● **Stated problem**: Gather and copy out every line of the material in which the word "named" appears.

----------------

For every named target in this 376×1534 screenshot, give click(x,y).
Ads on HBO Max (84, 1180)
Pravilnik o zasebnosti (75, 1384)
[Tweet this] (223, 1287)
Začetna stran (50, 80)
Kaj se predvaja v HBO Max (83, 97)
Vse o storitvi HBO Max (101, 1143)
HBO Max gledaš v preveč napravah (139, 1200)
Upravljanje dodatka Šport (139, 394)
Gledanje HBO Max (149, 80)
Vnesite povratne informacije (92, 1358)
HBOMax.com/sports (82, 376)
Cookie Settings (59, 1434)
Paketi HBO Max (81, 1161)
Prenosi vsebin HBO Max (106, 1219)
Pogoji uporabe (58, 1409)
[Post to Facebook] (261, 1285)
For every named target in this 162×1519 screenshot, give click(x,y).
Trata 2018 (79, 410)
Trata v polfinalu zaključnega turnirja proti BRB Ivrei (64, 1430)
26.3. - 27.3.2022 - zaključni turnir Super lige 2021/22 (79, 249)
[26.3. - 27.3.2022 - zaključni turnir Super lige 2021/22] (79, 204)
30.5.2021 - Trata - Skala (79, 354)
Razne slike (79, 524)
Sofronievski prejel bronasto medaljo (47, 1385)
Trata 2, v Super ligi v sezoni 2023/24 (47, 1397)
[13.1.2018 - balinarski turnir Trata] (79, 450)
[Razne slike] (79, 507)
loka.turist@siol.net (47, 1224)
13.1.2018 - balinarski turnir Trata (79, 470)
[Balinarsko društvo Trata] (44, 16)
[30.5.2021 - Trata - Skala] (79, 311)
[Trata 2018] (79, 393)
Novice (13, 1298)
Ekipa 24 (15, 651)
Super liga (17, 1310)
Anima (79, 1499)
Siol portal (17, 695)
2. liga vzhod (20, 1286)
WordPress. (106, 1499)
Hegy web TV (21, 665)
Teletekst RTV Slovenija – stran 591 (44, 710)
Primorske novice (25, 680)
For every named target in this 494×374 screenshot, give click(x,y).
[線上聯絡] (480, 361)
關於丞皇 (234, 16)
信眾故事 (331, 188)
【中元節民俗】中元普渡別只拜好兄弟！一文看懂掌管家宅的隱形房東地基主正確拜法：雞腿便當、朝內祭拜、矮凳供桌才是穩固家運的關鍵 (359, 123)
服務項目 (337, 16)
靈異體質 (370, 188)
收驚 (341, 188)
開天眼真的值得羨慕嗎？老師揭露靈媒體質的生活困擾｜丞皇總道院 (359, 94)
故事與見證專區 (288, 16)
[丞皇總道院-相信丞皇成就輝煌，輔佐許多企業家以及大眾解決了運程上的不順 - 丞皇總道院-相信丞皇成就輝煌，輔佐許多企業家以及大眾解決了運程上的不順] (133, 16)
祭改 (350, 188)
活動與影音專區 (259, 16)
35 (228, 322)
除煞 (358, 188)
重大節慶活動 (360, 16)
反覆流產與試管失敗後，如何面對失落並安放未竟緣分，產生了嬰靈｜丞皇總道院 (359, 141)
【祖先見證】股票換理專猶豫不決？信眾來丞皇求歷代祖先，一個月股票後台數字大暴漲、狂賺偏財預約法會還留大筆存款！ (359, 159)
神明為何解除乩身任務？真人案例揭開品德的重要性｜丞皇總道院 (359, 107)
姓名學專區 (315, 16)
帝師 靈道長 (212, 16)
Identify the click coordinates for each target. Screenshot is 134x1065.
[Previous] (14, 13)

----------------

● **Finished exercise**:
For every named target in this 376×1534 screenshot, give click(x,y).
For every named target in this 162×1519 screenshot, give click(x,y).
For every named target in this 494×374 screenshot, give click(x,y).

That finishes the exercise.